What you have to do: Your answer should be every line with the word "This", copied from the data below.

[Stored data]
------------------------------------------------------------

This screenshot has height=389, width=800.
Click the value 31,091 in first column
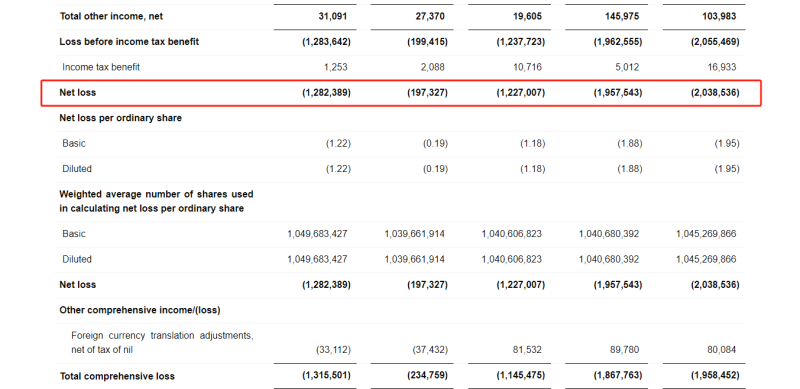coord(332,16)
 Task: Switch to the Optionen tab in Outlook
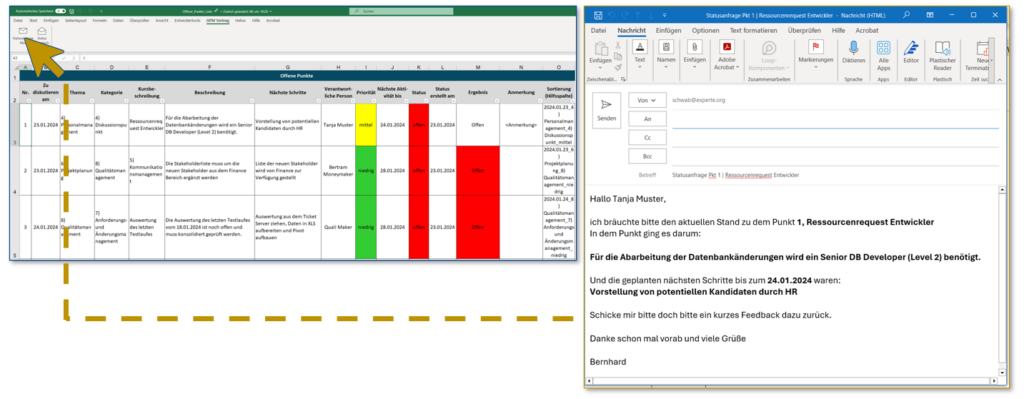click(705, 30)

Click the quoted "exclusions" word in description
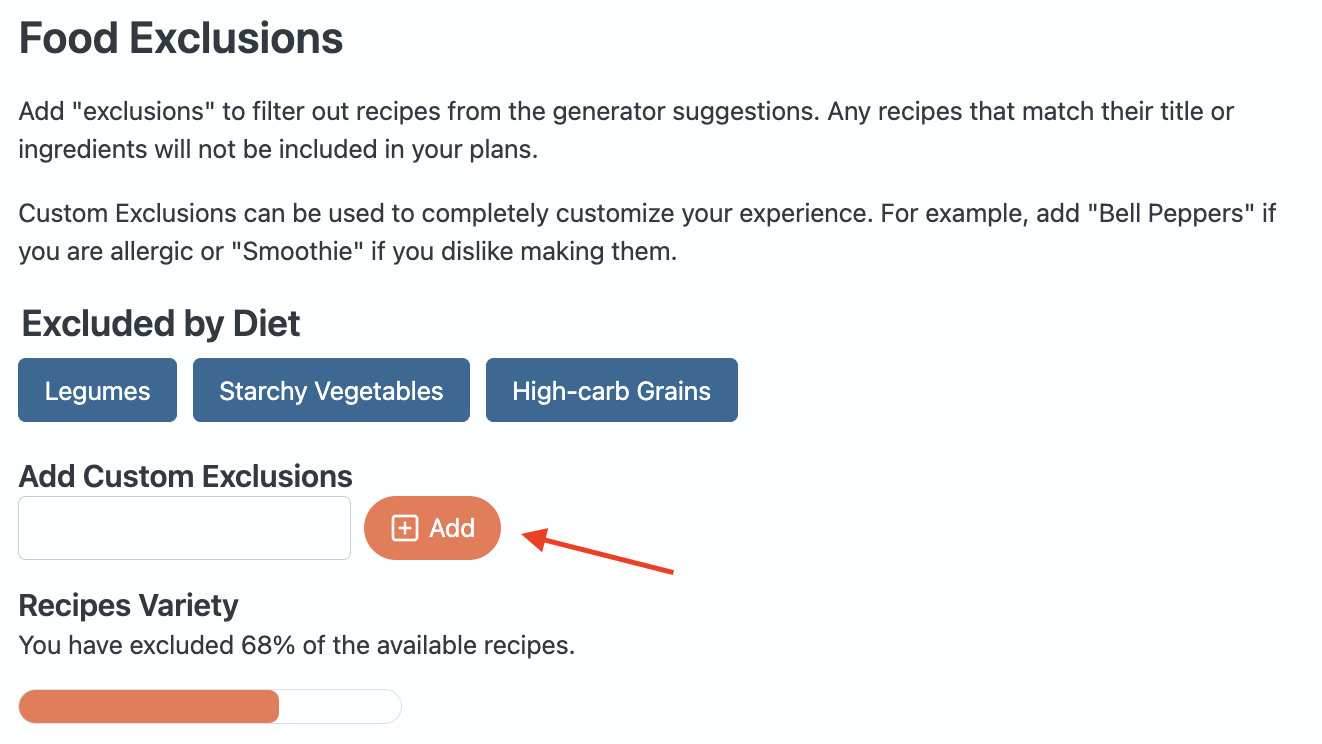pyautogui.click(x=147, y=110)
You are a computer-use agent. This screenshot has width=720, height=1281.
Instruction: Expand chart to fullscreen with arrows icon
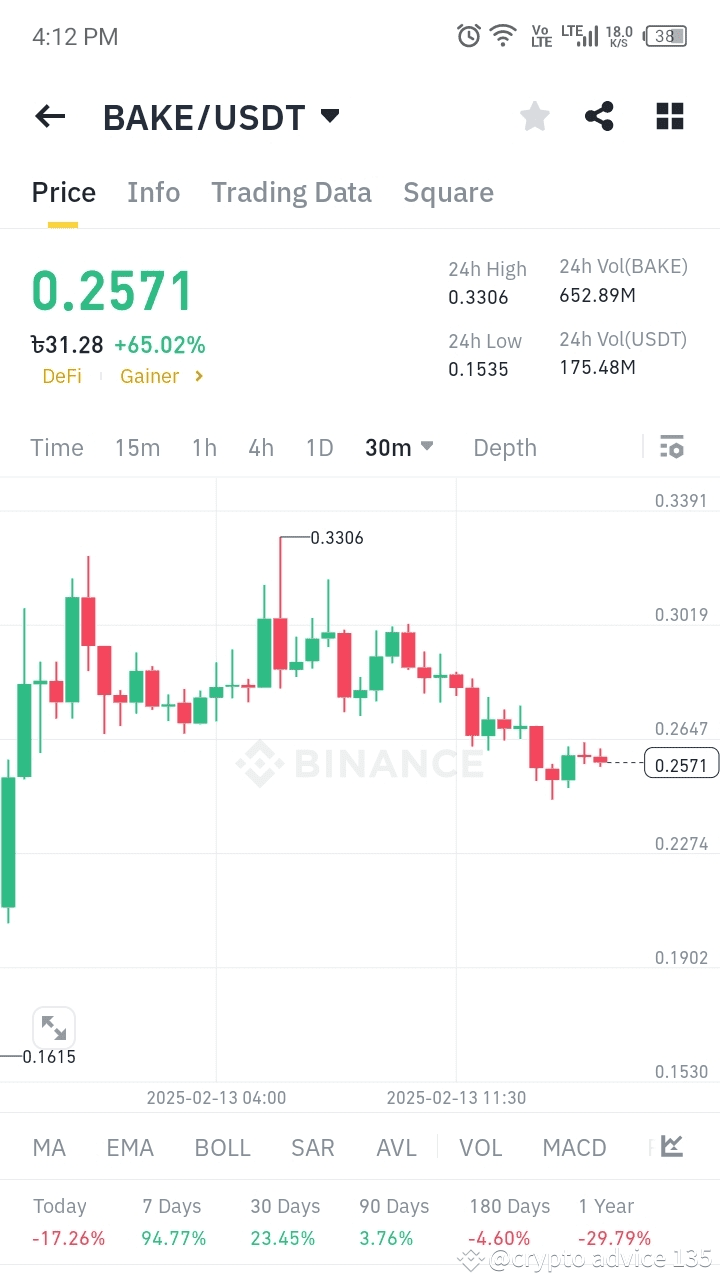pos(54,1028)
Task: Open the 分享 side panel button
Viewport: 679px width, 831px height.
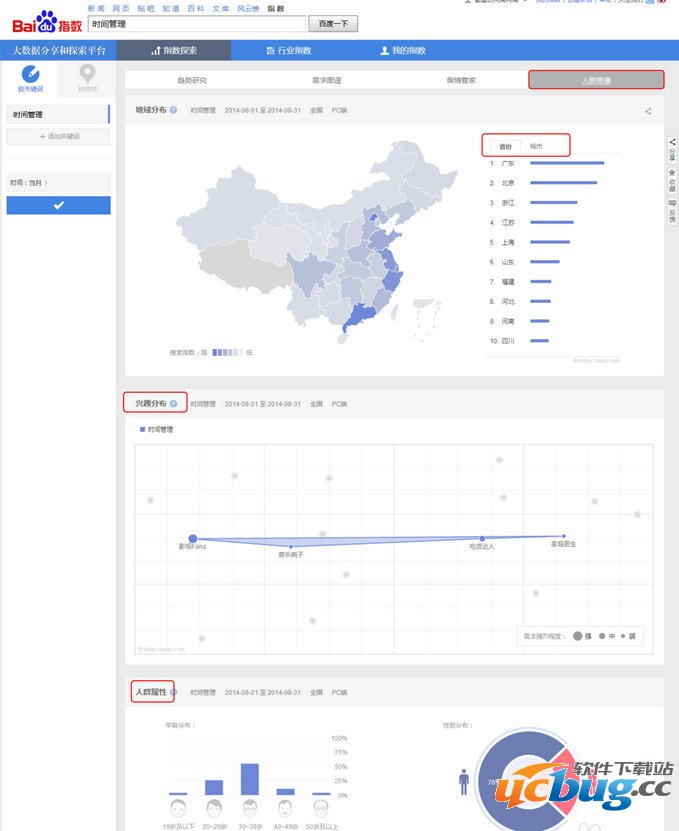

------------------------------------------------------------

Expected answer:
This screenshot has height=389, width=800.
You are a computer-use agent. This screenshot has width=720, height=1281.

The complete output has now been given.